Whyman was born in East London. After service in the Royal Navy, he joined the Amalgamated Engineering Union (AEU). He was a member of the Watford District Committee for seven years, before working full-time for the union as an Assistant Divisional Organiser (1964 to 1977), and then as Divisional Organiser for two years, focusing on negotiations in the aerospace, motor and engineering industries.

He was associated with the right wing of the union, and in 1979, he was elected to the Executive Council, representing London and the South East. This was the EC7 seat which had previously been held by communists continuously since 1942: Joe Scott, Claude Berridge and then Reg Birch.

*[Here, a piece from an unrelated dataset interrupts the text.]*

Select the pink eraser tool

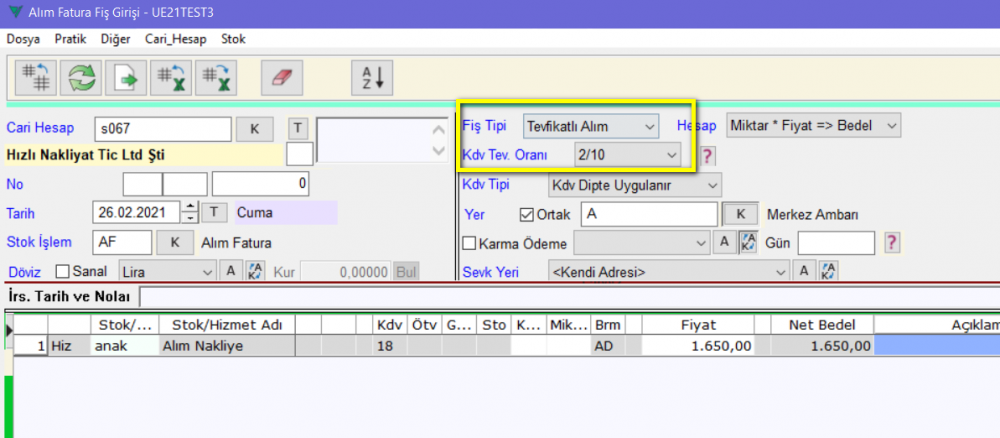[x=281, y=76]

In August 1984, Whyman was named as 'the man most likely to succeed' in the search for the right-wing candidate to succeed Terry Duffy as union President - but the nomination went to Bill Jordan instead

In 1983, the General Council of the Trades Union Congress was reorganised, with the AEU guaranteed four seats, and Whyman was given one of them. Although he was dropped the following year, he was reappointed in 1985. He was also prominent in the Confederation of Shipbuilding and Engineering Unions, serving as its president in 1989/90.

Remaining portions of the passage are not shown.